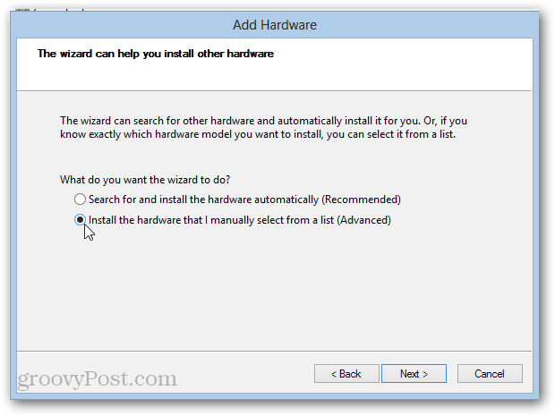Select the automatic search radio button
Image resolution: width=555 pixels, height=416 pixels.
tap(80, 200)
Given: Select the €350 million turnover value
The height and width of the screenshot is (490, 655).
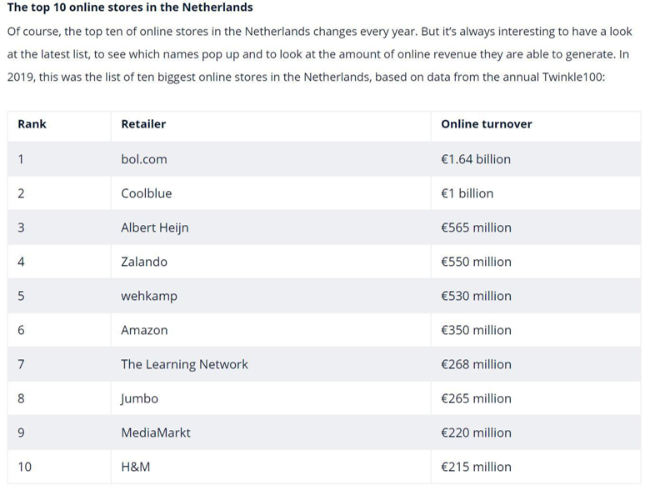Looking at the screenshot, I should pyautogui.click(x=476, y=330).
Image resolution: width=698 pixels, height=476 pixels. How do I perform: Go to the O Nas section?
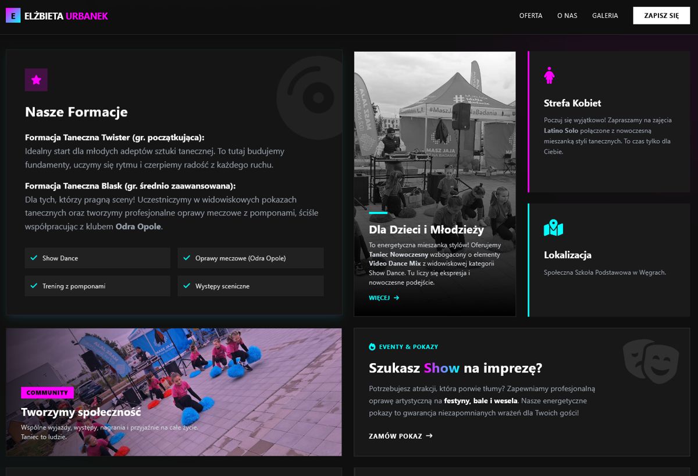click(x=567, y=16)
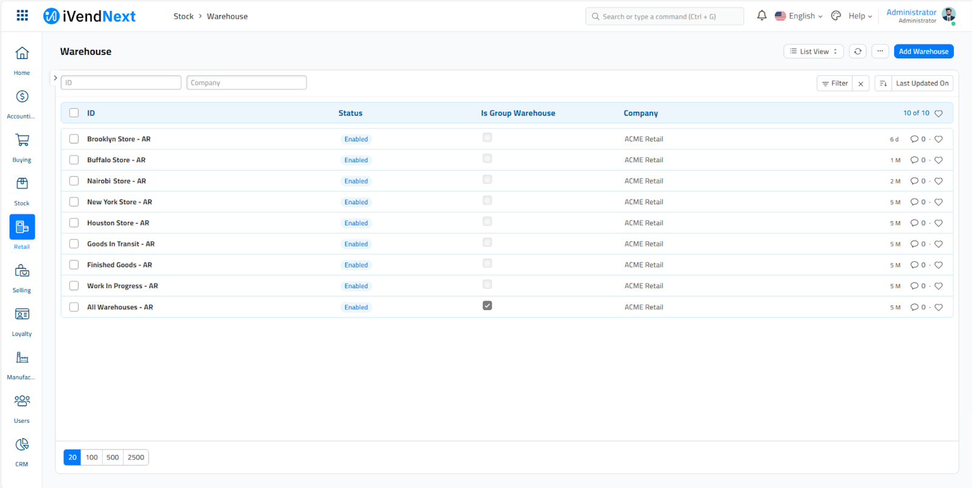This screenshot has width=972, height=488.
Task: Open the All Warehouses - AR record
Action: (120, 308)
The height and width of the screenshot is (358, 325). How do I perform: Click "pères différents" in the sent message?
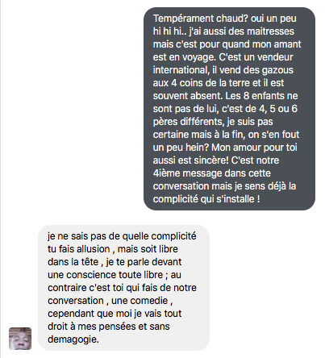point(189,122)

Task to carry out:
Render every line of the material above as a Markdown table with two columns, Row for the line number and Text for the line, leaving out blank lines. Leave the pictures out of the answer.

Response to the task:
| Row | Text |
|---|---|
| 1 | Select the automatic search radio button |
| 2 | Image resolution: width=555 pixels, height=416 pixels. |
| 3 | tap(80, 200) |
| 4 | Given: Select the €350 million turnover value |
| 5 | The height and width of the screenshot is (490, 655). |
| 6 | Looking at the screenshot, I should pyautogui.click(x=476, y=330). |
| 7 | Image resolution: width=698 pixels, height=476 pixels. How do I perform: Go to the O Nas section? |
| 8 | click(x=567, y=16) |
| 9 | This screenshot has width=972, height=488. |
| 10 | Task: Open the All Warehouses - AR record |
| 11 | Action: (120, 308) |
| 12 | The height and width of the screenshot is (358, 325). How do I perform: Click "pères différents" in the sent message? |
| 13 | point(189,122) |